The Sultanate of Tidore ruled most of southern Halmahera, and, at times, controlled Buru, Ambon and many of the islands off the coast of New Guinea. In 1605 war broke out with neighbouring Ternate. Tidore had established a loose alliance with the Portuguese in the seventeenth century who had several forts on the island. Ternate had allied with Dutch traders.
Tidore established a loose alliance with the Spanish in the sixteenth century, and Spain had several forts on the island. While there was much mutual distrust between the Tidorese and the Spaniards, for Tidore the Spanish presence was helpful in resisting incursions by their Dutch enemy on Ternate, as well as their Dutch ally, that had a fort on that island.
Before the Spanish withdrawal from Tidore and Ternate in 1663, Tidore became one of the most independent kingdoms in the region, resisting direct control by Dutch East India Company (VOC). Particularly under Sultan Saifuddin (r. 1657-1689), the Tidore court was skilled at using Dutch payment for spices for gifts to strengthen traditional ties with Tidore's traditional periphery. As a result, he was widely respected by many local populations, and had little need to call on the Dutch for military help in governing the kingdom, as Ternate frequently did.

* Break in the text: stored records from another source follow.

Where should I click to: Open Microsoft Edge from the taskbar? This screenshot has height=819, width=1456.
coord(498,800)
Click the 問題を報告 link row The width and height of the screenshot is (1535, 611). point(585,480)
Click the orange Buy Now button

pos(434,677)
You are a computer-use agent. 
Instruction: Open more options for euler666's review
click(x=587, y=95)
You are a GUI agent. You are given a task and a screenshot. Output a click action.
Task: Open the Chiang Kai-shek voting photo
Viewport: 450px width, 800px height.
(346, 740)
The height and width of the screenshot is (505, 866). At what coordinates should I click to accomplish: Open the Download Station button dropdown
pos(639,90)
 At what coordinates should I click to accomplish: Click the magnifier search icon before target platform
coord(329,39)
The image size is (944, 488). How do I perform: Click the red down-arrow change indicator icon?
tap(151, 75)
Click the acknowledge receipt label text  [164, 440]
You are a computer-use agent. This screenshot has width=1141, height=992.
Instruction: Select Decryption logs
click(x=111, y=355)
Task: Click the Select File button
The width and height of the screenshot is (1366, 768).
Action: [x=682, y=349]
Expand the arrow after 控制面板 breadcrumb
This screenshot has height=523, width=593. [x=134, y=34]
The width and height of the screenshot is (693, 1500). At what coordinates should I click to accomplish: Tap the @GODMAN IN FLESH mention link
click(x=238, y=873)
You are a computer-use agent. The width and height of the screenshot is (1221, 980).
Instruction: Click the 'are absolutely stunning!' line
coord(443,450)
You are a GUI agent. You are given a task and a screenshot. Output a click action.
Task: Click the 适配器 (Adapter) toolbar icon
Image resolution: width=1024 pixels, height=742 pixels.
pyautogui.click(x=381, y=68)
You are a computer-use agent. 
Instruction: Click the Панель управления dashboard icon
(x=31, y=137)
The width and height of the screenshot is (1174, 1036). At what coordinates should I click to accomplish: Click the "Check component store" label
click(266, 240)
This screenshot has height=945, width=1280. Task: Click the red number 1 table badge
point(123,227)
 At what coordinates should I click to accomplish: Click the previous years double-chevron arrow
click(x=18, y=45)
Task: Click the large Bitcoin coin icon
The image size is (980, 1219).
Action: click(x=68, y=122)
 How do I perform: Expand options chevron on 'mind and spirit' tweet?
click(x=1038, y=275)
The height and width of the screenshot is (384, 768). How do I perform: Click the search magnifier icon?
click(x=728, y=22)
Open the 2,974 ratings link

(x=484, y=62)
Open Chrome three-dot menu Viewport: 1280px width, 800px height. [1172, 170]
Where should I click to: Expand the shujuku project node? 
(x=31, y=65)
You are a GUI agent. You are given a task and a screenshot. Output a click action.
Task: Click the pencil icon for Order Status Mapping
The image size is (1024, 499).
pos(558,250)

Tidore remained an independent kingdom, albeit with frequent Dutch interference, until the late eighteenth century. Like Ternate, Tidore allowed the Dutch spice eradication program (extirpatie) to proceed in its territories. This program, intended to strengthen the Dutch spice monopoly by limiting production to a few places, impoverished Tidore and weakened its control over its periphery.